— Start Document text —

Ah....but then perhaps you're more willing to make the effort?? And certainly not throw a tantrum because you can't get your favourite Chicken Tikka sauce or whatever in the local supermercado??!!


----------



## JBODEN (Jul 10, 2009)

Tallulah said:


> Ah....but then perhaps you're more willing to make the effort?? And certainly not throw a tantrum because you can't get your favourite Chicken Tikka sauce or whatever in the local supermercado??!!


Buying chicken tikka sauce ?? They didn't have that in Poland last century so I learnt to prepare it myself - it's much better fresh than that monosodium etc. gunge one can buy. Tantrums ?? A bit of corporal punishment by my parents taught me that they didn't work. Unfortunately you're not allowed that sort of thing now.


----------



## XTreme (May 17, 2008)

Liberty said:


> You mean they are planning on staying??
> 
> That doesn't bode well for you at all then!


Seen it all before Liberty.....they come in like lions and go out like lambs!


----------



## XTreme (May 17, 2008)

JBODEN said:


> I'm getting bad vibes here. I'm not too rich, I can't speak Spanish, I like a rural setting and I will be in Xtremes 'zone of influence'. Maybe I should reconsider.


Don't worry.....I don't tell the big burly guy at the petrol station that _every_ Brit male wants to (snip).....only a selected few!


----------



## JBODEN (Jul 10, 2009)

It seems strange that people who want to live in a particular area become stropy. They can only become alienated by the locals. I can't understand that mind set.


----------



## SteveHall (Oct 17, 2008)

Nice one, Xtreme. After 8 years, I know the feeling well. Trouble is somebody who can't be bothered (but is good at banging on about how all Spanish are illiterates) says husband is in A&E or they've been cut off (water, electric) etc still gets me out of bed!! 

They don't need a xxxxxx translator; they need somebody to tell them not to xxxxxx drink and drive and that if they'd pay their electric bill they wouldn't get xxxxx cut-off. No language skills for that!

— End Document text —
— Start Data provided —

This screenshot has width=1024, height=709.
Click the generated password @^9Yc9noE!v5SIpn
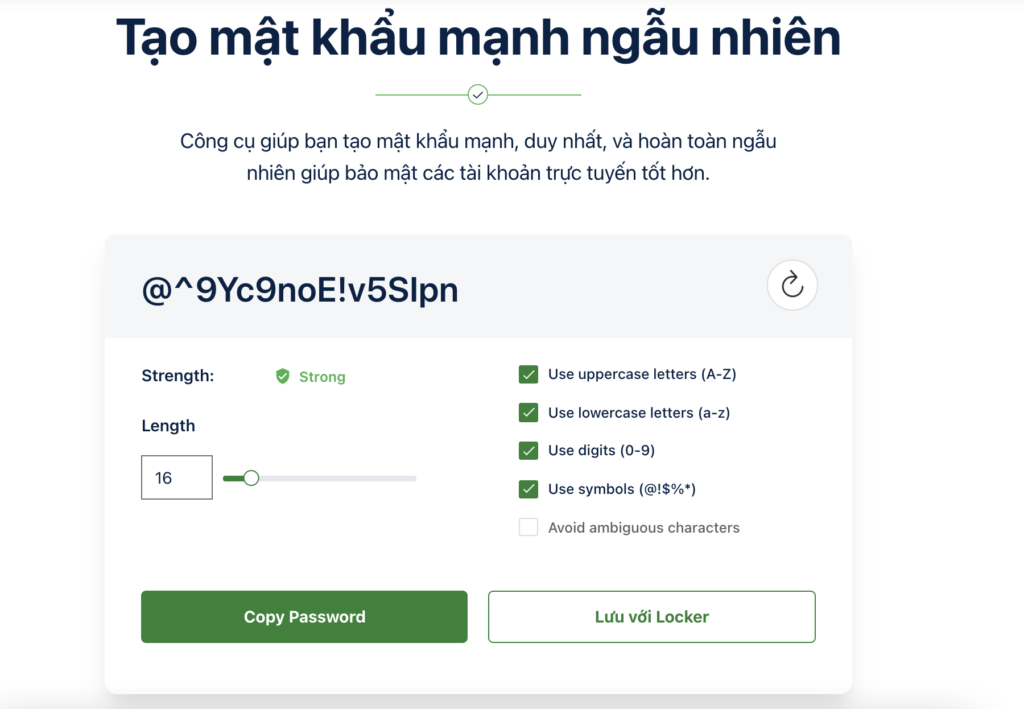coord(300,290)
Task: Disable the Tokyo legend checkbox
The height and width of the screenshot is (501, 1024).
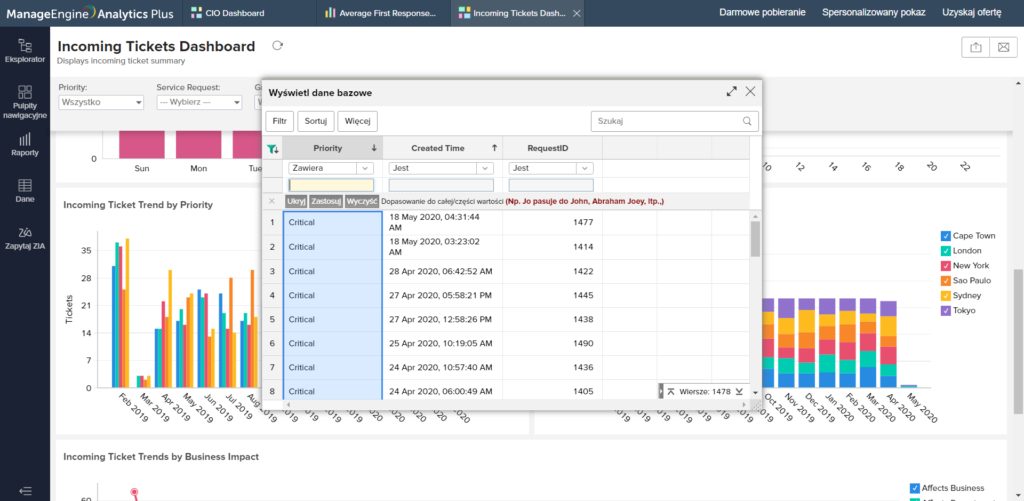Action: tap(946, 311)
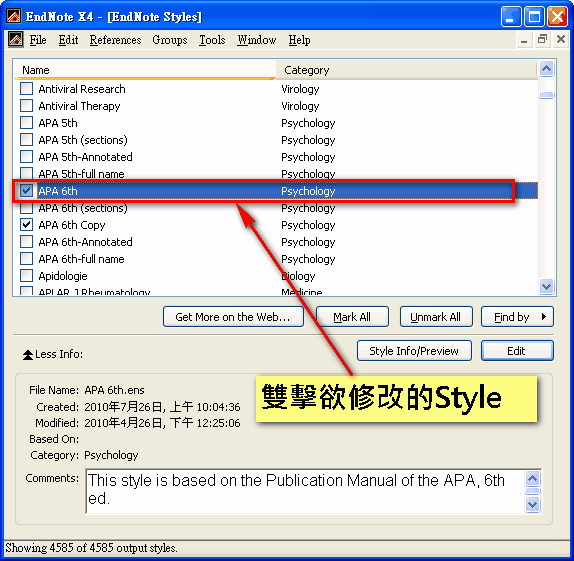Click the Comments box scroll up arrow
Screen dimensions: 574x561
532,478
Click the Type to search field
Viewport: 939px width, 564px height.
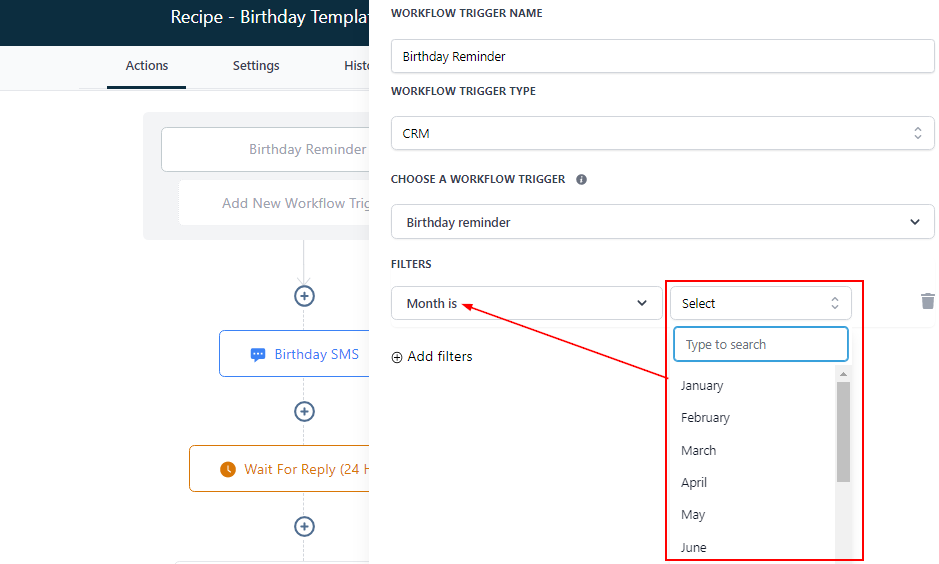760,344
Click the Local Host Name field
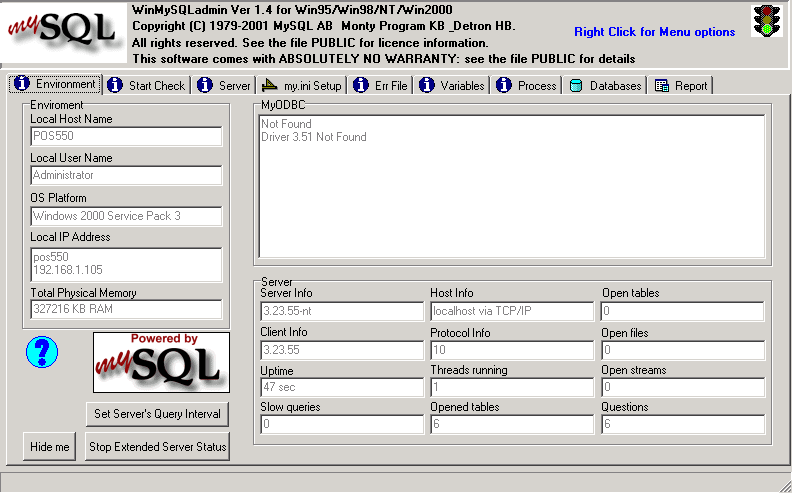This screenshot has width=792, height=493. pos(126,137)
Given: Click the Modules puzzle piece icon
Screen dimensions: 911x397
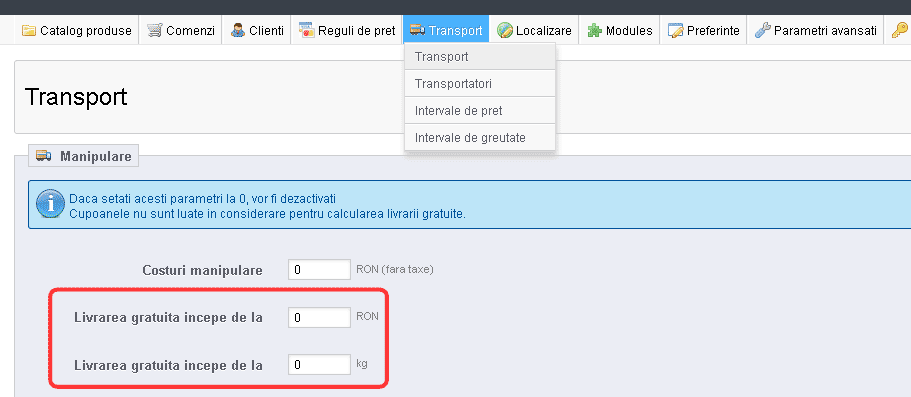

— End Data provided —

**Exercise instructions**
Write out the forum thread text word for word, starting at "Nice one, Xtreme." and ending at "out of bed!!". The lines above have no role here.

**Result for this task**
Nice one, Xtreme. After 8 years, I know the feeling well. Trouble is somebody who can't be bothered (but is good at banging on about how all Spanish are illiterates) says husband is in A&E or they've been cut off (water, electric) etc still gets me out of bed!!